_WORK TO BE COMPLETED_
Could you reproduce the listing word for word, from the line containing "Image resolution: width=708" down to the line containing "(x=378, y=253)", including both of those lines and leaving out the pictures?

_ITEMS_
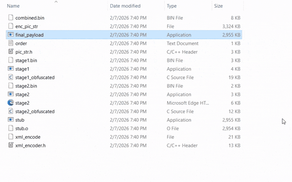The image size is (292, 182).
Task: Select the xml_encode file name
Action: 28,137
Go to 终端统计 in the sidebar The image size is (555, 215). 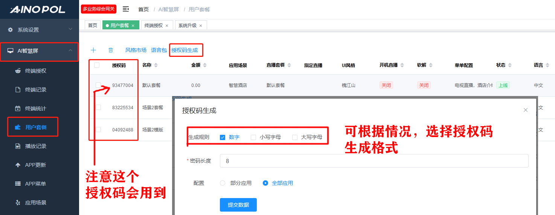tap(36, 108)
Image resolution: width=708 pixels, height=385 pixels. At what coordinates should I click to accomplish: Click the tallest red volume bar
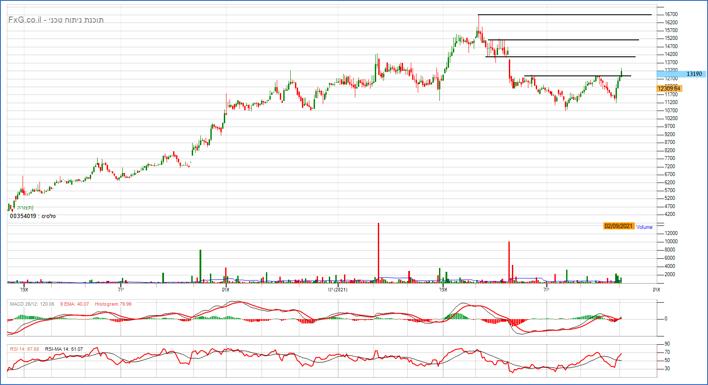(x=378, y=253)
---
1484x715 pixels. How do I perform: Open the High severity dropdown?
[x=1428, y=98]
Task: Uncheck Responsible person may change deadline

_OUTPUT OF THE TASK_
Image resolution: width=708 pixels, height=385 pixels. At what coordinates should I click to accomplish: Click the tallest red volume bar
(x=378, y=253)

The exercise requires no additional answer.